Optimizations We Can Credibly Claim
- Three-tier testing model: mocked (unit) → Docker-emulated (integration) → real staging (system)
- Faster feedback than full shared-environment testing for most test types
- Better behavioral coverage than mocks-only strategy
- Reproducible CI infrastructure via disposable containers
- Isolated test runs — no shared state between PRs
Better-Than-Naive Explanation
The naive answer is "we used Docker in CI because it was convenient." The stronger answer: we used Docker selectively to move more tests into the middle of the test pyramid, where they were realistic enough to catch integration failures but still cheap enough to run on every PR. The decision about which tier each test belongs in was deliberate — unit for speed, Docker for realism on cheap dependencies, real staging for the path that actually mattered.

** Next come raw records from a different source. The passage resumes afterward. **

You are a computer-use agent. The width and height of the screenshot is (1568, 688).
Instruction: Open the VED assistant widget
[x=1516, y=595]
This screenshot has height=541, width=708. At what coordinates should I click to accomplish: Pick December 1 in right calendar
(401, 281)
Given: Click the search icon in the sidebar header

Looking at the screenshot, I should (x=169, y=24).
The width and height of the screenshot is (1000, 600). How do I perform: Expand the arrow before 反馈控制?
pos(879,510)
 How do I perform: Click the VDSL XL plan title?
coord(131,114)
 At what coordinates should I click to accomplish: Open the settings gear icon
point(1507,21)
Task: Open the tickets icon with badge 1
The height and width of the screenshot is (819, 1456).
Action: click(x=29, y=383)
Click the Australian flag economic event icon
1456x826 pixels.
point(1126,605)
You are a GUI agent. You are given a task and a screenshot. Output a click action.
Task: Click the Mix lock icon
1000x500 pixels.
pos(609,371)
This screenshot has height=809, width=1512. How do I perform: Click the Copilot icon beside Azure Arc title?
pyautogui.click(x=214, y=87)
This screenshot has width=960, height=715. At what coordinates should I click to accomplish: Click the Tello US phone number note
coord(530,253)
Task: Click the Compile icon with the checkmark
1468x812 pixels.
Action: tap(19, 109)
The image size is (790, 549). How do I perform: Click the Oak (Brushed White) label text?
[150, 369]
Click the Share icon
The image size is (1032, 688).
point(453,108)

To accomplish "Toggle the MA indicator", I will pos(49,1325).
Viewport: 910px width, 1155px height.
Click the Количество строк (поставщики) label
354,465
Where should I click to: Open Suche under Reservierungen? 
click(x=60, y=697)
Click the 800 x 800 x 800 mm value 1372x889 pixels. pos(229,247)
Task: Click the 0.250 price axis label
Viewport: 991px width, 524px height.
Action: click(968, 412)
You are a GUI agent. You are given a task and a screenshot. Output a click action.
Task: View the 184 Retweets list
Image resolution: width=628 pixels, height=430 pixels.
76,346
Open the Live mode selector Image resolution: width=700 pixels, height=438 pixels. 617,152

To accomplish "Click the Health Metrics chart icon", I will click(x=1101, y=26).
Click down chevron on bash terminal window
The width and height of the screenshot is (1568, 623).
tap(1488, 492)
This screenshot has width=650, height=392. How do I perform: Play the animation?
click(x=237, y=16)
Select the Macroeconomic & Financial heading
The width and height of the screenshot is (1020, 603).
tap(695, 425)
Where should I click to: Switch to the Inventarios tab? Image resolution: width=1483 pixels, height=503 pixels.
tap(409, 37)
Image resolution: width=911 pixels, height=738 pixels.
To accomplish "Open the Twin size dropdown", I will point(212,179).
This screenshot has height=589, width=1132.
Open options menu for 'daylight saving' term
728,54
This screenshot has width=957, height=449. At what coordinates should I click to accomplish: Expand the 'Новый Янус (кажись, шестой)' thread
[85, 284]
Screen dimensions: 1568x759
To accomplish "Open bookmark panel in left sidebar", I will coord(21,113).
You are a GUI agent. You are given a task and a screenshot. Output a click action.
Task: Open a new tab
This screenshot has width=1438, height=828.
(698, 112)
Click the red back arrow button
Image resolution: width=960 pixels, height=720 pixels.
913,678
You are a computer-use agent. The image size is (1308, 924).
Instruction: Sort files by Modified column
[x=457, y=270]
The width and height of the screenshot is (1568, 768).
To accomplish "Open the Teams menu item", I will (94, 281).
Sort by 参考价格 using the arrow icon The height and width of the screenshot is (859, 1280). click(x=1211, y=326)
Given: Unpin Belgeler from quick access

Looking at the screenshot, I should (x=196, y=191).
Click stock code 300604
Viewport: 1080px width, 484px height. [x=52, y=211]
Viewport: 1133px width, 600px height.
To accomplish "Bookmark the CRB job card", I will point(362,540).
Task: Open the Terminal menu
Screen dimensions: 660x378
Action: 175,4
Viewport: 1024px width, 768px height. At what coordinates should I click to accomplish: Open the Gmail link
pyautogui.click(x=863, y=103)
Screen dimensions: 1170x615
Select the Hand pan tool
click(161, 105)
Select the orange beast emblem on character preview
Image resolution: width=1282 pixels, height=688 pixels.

Three-Tier Testing Architecture
Tier 1 — Unit (mocks)
Fast, isolated, cheap
Covers: pure business logic, prompt construction, routing decisions
Tools: pytest mocks, in-memory fakes
Tier 2 — Integration (Docker containers)
Realistic behavior, disposable, per-PR
Covers: DynamoDB ops, Redis TTL, OpenSearch indexing, downstream API retry behavior
Tools: LocalStack, TestContainers, WireMock
Tier 3 — System (real staging)
Production-fidelity, expensive, gated
Covers: SageMaker inference latency, model cold-start, real recommendation quality
Tools: real AWS staging endpoints
Decision Table
| Dimension | Details |
|---|---|
| LocalStack rationale | AWS service behavior (DynamoDB, S3, SQS) without shared staging dependency |
| TestContainers rationale | Real Redis + OpenSearch instances per test run — actual TTL, actual index behavior |
| WireMock rationale | Precise HTTP failure/delay programming for retry and circuit-breaker validation |
| Why real SageMaker for some tests | Cold-start and tail-latency behavior only visible against real inference endpoints |
| Tradeoff: realism vs cost | LocalStack/TestContainers: high realism, low cost. Real staging: highest realism, highest cost |
| Scale mechanism | Each PR spins disposable containers; no shared staging contention |
| Key outcome | Catches retry/circuit-breaker bugs and cold-start issues that mocks-only strategy misses |
Tradeoffs Discussed
| Option considered | Why rejected or scoped |
|---|---|
| Mocks-only for all dependencies | Fast, cheap — but misses serialization, TTL, index behavior, real timing |
| Always use shared staging | Slow to provision, expensive, creates flaky inter-PR test pollution |
| Real AWS for all integration tests | Maximum fidelity but prohibitive cost per PR; cold-start wait times unacceptable in CI |
| Standardize on LocalStack only | Can't run real Redis or OpenSearch behavior — index and cache semantics differ from emulation |
| Standardize on TestContainers only | Can't emulate full AWS service semantics like SQS visibility timeout or DynamoDB streams |
Scale Planned
| Test type | Volume | Infra |
|---|---|---|
| Unit tests | Per commit | No containers; pure in-process mocks |
| Integration tests | Per PR | Disposable Docker containers (LocalStack + TestContainers + WireMock) |
| System tests | Per release candidate | Real staging SageMaker endpoints; gated and scheduled |
Intuition From This Scenario
The test pyramid has a middle tier that most teams skip, and that's where most integration bugs live. Mocks are fast but lie. Production is truthful but expensive to hit constantly. Docker containers in CI are the middle — they tell the truth about real dependency behavior (real Redis TTL, real OpenSearch index delays, real HTTP retry sequences) at a cost that fits every PR. The discipline is knowing which tier each test belongs in and resisting the urge to mock everything for speed or to hit staging for everything for fidelity.